How to complete this task —
Please show every line in the entries below that includes the word "arrow".

Data in this exercise —

^^^^

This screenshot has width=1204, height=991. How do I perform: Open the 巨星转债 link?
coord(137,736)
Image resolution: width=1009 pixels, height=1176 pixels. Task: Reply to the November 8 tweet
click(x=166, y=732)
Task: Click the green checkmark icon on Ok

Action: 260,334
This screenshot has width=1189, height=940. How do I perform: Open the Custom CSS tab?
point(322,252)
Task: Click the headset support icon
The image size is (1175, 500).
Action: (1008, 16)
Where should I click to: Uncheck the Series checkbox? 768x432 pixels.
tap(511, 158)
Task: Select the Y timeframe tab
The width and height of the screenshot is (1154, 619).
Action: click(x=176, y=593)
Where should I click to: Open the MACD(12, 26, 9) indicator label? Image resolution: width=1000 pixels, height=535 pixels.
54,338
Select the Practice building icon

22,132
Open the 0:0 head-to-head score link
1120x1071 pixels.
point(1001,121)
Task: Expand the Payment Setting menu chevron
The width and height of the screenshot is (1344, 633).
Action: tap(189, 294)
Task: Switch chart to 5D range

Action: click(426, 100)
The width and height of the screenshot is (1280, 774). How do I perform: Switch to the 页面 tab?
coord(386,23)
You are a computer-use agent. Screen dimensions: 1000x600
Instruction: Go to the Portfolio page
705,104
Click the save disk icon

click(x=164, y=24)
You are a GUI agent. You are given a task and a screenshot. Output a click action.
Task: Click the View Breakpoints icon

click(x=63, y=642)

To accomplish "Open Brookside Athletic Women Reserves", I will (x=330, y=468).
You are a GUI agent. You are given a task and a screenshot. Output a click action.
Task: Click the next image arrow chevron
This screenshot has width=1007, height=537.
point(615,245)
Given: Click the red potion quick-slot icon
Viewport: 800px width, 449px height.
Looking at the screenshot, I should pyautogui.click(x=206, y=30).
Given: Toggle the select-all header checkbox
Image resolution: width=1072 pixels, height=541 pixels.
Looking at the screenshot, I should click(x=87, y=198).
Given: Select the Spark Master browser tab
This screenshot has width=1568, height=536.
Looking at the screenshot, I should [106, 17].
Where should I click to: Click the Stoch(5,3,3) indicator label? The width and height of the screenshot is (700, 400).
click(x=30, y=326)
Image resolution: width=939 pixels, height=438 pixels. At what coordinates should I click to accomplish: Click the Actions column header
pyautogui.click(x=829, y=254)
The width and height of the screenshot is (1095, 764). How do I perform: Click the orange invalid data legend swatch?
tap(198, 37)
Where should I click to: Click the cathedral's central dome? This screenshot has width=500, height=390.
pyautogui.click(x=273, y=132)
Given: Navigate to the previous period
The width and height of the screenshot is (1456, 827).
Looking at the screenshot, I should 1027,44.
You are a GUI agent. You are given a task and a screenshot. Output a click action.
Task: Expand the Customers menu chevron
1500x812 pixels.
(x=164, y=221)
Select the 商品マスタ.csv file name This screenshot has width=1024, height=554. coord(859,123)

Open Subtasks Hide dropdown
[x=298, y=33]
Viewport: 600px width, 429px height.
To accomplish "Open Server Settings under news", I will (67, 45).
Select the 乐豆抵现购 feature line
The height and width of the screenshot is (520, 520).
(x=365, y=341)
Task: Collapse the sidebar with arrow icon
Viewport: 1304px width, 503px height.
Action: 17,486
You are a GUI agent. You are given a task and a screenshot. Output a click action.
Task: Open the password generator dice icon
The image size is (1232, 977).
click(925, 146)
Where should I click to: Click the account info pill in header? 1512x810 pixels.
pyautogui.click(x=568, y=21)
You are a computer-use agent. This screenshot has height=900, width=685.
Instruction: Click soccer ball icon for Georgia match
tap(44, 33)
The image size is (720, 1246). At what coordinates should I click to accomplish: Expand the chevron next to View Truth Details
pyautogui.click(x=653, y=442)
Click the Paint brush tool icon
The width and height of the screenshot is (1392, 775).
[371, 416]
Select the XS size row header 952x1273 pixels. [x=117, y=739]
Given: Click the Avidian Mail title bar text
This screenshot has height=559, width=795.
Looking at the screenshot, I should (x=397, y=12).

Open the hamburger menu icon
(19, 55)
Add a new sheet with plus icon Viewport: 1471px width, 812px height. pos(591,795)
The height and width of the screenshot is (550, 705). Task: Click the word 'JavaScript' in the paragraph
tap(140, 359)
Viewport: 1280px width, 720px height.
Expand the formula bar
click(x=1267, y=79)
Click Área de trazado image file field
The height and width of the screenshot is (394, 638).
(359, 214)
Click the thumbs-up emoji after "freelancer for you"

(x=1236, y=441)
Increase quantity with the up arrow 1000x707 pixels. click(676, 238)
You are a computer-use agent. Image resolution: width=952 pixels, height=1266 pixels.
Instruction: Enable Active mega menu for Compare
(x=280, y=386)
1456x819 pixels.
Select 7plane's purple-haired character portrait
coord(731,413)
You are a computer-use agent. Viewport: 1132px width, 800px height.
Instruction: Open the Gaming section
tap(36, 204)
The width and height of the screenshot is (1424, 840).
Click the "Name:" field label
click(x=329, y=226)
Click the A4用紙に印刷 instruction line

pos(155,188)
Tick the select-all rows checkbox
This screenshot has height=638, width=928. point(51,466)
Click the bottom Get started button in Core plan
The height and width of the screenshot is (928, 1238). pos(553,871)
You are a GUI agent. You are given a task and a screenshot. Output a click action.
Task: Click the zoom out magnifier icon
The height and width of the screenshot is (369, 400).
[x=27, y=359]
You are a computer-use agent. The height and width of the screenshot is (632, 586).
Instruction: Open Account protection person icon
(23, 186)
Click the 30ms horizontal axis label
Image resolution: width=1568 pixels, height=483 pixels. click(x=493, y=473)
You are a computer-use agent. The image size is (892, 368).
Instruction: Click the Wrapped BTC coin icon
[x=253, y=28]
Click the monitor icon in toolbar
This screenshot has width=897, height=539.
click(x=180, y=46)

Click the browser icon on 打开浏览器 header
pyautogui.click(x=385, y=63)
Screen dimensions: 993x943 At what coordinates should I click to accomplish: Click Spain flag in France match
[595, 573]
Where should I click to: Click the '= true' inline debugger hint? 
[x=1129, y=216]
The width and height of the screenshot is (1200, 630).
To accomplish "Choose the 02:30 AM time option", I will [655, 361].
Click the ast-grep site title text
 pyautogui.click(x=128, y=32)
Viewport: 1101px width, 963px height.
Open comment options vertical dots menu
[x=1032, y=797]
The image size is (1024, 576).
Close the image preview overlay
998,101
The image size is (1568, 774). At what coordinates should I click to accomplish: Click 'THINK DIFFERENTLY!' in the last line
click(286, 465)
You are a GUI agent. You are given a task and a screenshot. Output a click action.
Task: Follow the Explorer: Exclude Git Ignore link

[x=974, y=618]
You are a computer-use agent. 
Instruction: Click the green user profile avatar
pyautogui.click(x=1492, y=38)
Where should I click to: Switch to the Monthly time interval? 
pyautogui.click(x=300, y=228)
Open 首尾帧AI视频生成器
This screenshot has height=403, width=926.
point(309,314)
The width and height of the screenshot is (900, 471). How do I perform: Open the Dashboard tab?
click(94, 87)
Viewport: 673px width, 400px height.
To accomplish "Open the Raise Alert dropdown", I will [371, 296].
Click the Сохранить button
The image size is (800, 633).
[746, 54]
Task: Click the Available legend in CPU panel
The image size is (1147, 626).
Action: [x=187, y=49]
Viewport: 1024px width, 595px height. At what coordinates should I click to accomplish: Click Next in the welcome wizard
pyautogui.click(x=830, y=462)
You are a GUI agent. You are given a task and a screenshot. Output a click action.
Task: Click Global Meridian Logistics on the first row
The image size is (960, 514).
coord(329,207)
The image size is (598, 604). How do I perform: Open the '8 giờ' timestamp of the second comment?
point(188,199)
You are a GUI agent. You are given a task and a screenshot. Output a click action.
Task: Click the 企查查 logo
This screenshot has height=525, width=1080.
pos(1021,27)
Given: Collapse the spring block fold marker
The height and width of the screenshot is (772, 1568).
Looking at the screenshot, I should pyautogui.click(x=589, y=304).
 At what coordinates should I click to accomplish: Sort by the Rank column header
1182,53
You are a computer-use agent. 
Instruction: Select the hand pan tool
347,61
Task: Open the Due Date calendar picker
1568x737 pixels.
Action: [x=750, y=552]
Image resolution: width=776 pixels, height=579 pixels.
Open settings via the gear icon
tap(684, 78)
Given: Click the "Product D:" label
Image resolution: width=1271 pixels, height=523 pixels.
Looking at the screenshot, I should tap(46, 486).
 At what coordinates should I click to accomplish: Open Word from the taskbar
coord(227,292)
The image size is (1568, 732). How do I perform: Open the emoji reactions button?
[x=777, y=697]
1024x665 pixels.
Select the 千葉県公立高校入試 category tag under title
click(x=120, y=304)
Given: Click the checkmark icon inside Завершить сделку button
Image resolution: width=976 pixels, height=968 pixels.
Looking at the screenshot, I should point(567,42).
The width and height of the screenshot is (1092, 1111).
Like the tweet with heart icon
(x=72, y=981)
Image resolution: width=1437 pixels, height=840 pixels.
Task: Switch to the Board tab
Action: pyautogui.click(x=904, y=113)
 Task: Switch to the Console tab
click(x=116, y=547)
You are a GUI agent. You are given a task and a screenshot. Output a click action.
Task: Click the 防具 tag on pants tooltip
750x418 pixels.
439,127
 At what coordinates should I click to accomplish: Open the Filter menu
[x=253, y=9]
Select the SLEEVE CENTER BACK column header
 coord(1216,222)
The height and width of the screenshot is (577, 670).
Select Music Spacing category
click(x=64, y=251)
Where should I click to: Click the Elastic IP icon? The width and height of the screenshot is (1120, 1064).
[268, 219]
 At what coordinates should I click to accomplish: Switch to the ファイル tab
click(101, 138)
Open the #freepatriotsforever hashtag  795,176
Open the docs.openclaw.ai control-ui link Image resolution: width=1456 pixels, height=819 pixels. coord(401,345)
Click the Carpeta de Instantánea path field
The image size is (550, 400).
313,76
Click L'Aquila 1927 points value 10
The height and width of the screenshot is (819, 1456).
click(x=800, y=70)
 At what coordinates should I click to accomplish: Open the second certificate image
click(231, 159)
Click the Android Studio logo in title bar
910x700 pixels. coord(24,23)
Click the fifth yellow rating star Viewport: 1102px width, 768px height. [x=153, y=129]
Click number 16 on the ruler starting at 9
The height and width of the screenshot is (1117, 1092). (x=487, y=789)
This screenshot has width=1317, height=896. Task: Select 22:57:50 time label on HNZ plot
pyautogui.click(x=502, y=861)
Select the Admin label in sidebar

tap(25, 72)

^^^^

Result of this task —
Task: Click the next image arrow chevron
Task: Collapse the sidebar with arrow icon
Increase quantity with the up arrow 1000x707 pixels. click(676, 238)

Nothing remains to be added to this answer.